Record excerpts
= = = =

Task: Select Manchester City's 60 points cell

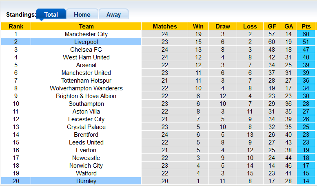Action: pyautogui.click(x=306, y=34)
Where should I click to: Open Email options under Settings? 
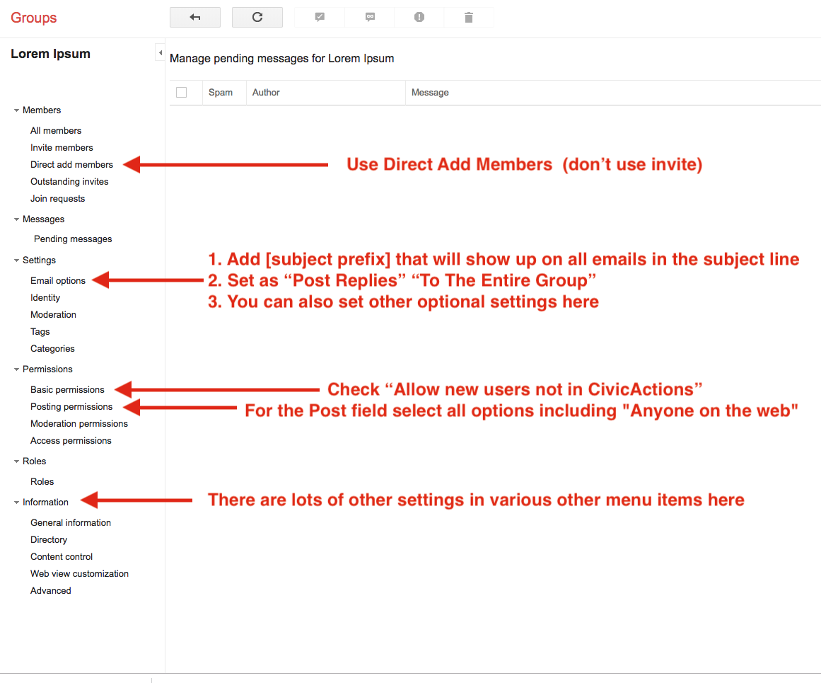click(58, 281)
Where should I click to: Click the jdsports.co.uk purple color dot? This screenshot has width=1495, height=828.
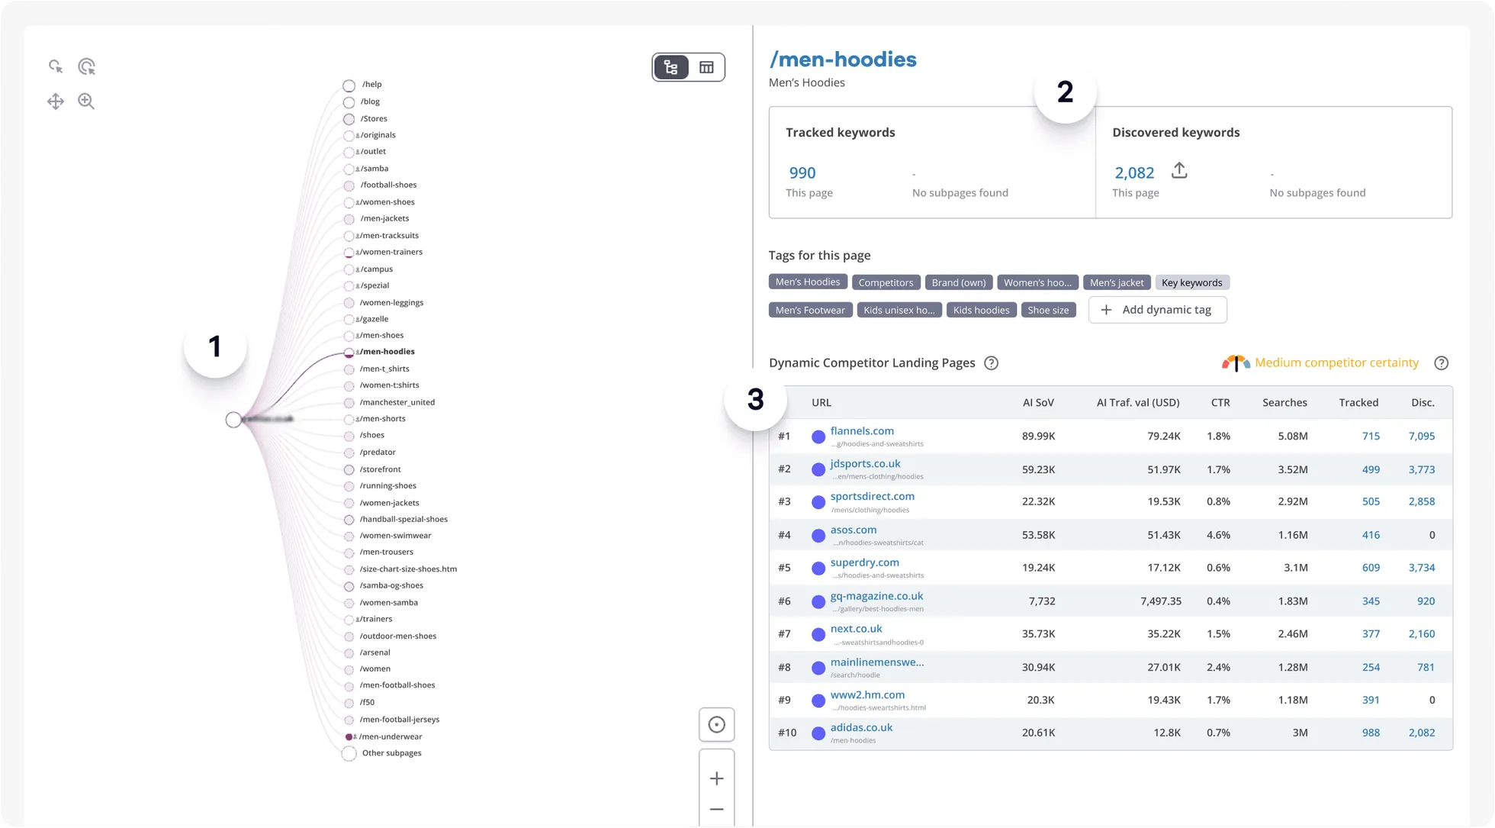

= = = =

Your task
Rewrite the material above as a numbered list with one line per item, leaving out blank lines and the pictures.

Expected answer
1. Task: Select Manchester City's 60 points cell
2. Action: pyautogui.click(x=306, y=34)
3. Where should I click to: Open Email options under Settings? 
4. click(58, 281)
5. Where should I click to: Click the jdsports.co.uk purple color dot? This screenshot has width=1495, height=828.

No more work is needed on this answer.